Objective  Review of the literature regarding the relation between the timing of epidural analgesia and the rate of caesarean or instrumental vaginal deliveries.

Search strategy  Pubmed, Embase and the Cochrane Library were searched for articles published until 31 July 2010.

Selection criteria  Studies were selected in which the effects of early latent phase (defined as a cervical dilatation of 3 cm or less) epidural analgesia (including combined-spinal epidural) and late active phase epidural analgesia on the mode of delivery in nulliparous women at 36 weeks of gestation or more were evaluated.

Data collection and analysis  Data extraction was completed by using a data-extraction form. Risk ratio and its 95% confidence intervals were calculated for caesarean delivery and instrumental vaginal delivery. Pooled data were calculated.

Main results  The search retrieved 20 relevant articles, of which six fulfilled the selection criteria of inclusion. These six studies reported on 15 399 nulliparous women in spontaneous or induced labour with a request for analgesia.
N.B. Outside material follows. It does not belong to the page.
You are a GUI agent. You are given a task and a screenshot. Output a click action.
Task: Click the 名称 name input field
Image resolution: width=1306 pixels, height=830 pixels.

Risk of caesarean delivery (pooled risk ratio 1.02, 95% CI 0.96–1.08) or instrumental vaginal delivery (pooled risk ratio 0.96, 95% CI 0.89–1.05) was not significantly different between groups.
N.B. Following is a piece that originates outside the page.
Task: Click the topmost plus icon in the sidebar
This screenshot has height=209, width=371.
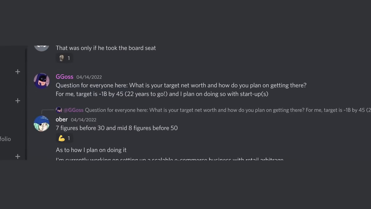Action: [x=18, y=72]
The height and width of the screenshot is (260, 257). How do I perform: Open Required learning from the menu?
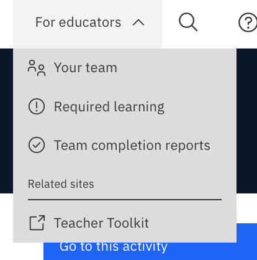click(125, 106)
Authors’ conclusions  This systematic review showed no increased risk of caesarean delivery or instrumental vaginal delivery for women receiving early epidural analgesia at cervical dilatation of 3 cm or less in comparison with late epidural analgesia.

Introduction

Epidural analgesia (EA) is the most effective treatment for pain control during labour and delivery.1,2 The effect of regional analgesia on progress of labour and mode of delivery has often been debated. Results of randomised controlled trials (RCTs) and systematic reviews published between 2002 and 2004 did not demonstrate any difference in the rate of caesarean deliveries between women who had received EA and women who only received intravenous analgesia.1,3–6 A Cochrane review, published, in 2005, showed that EA was associated with an increased risk of instrumental vaginal birth (pooled risk ratio [RR] 1.38, 95% CI 1.24–1.53) compared with deliveries with nonepidural analgesia or no analgesia.2

A landmark study by Wong et al.,7 published in 2005, provided evidence that early epidurals in comparison with late epidurals do not cause an increased rate of caesarean deliveries and instrumental vaginal deliveries in nulliparous women with spontaneous labour. Recently, more studies have been performed on the timing effect of EA related to the mode of delivery. A systematic review in 2007 by Marucci et al.8 reported on the timing effects of neuraxial analgesia on the mode of delivery. That review included five RCTs, one impact cohort study and three retrospective cohort studies, of which one contains only data from an abstract. A similar rate for caesarean delivery (odds ratio [OR] 1.00, 95% CI 0.82–1.23) and instrumental vaginal delivery in the early neuraxial analgesia and control group (OR 1.00, 95% CI 0.83–1.21) was shown. However, these latter results may not be convincing because of the use of a too broad definition of the early group (before 4–5 cm dilatation) and the use of an incomparable control group (including parenteral opioid and/or late EA).8

Friedman9 analysed 500 nulliparous women in 1955 and divided the first stage into an early latent phase and an ensuing active phase. He described the start of the active phase of labour at 3–4 cm cervical dilatation. The introduction of a national guideline in the Netherlands in 2008 on the management of labour pain resulted not only in an increase in EA requests, but also those requests being made at an earlier stage in the course of labour.10 Therefore we are interested in the effect of early EA strictly defined as 3 cm or less in the latent phase on the mode of delivery.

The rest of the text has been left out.